Two forces of magnitude 20 newtons and 25 newtons respectively act at a point. If the resultant force is 39 newtons, the angle between the forces has to be nearly?

To find the angle between the two forces, we can use the concept of vector addition. The resultant force is the vector sum of the two forces. Therefore, it can be represented as the diagonal of a parallelogram formed by the two forces.

Let's label the two forces as F1 and F2, with magnitudes of 20 newtons and 25 newtons, respectively.
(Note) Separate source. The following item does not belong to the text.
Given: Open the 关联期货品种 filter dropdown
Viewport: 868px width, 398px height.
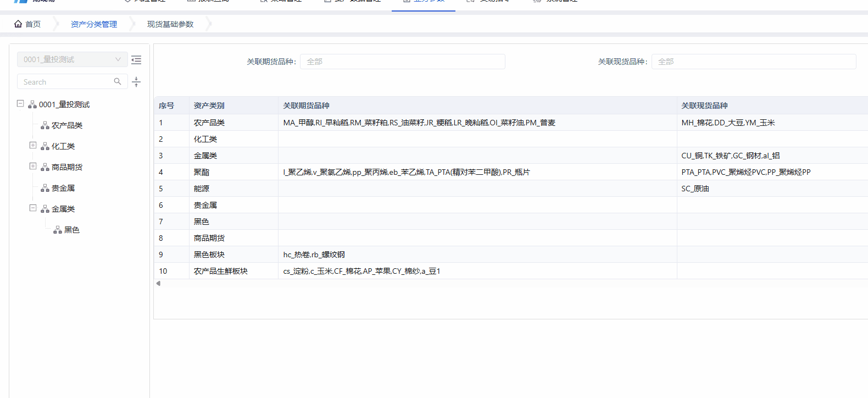Looking at the screenshot, I should pos(402,62).
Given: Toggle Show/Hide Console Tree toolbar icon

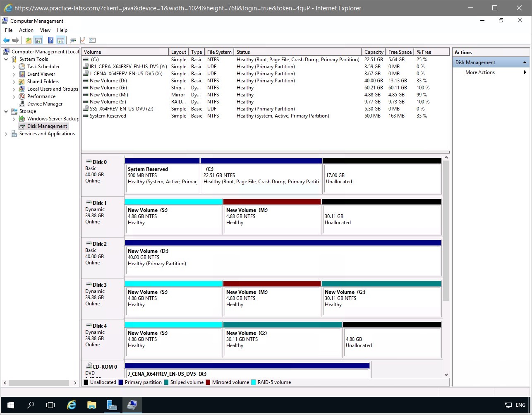Looking at the screenshot, I should click(x=38, y=41).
The resultant force is given as 39 newtons.

Using the triangle law of vector addition, the magnitude of the resultant force can be calculated as:

Resultant force = √(F1² + F2² + 2F1F2cosθ)

where θ is the angle between the two forces.
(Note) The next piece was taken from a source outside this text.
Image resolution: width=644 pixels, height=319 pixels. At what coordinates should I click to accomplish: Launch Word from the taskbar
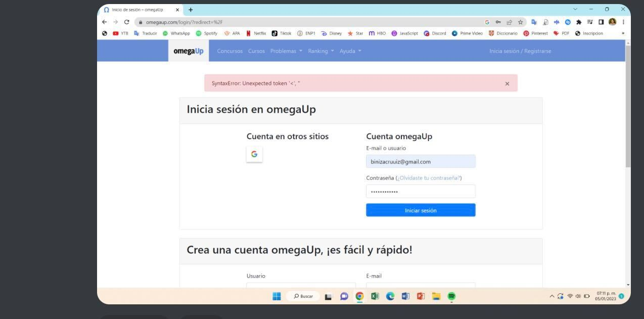[x=405, y=296]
Let's rearrange the formula to find the angle θ:

cosθ = (Resultant force² - F1² - F2²) / (2F1F2)

Now we can substitute the given values into the formula:

cosθ = (39² - 20² - 25²) / (2 * 20 * 25)
cosθ = (1521 - 400 - 625) / 1000
cosθ = 496 / 1000
cosθ = 0.496

To find the angle θ, we can take the inverse cosine (arccos) of 0.496 using a calculator:

θ ≈ arccos(0.496)
θ ≈ 59.28 degrees

Therefore, the angle between the forces is approximately 59.28 degrees.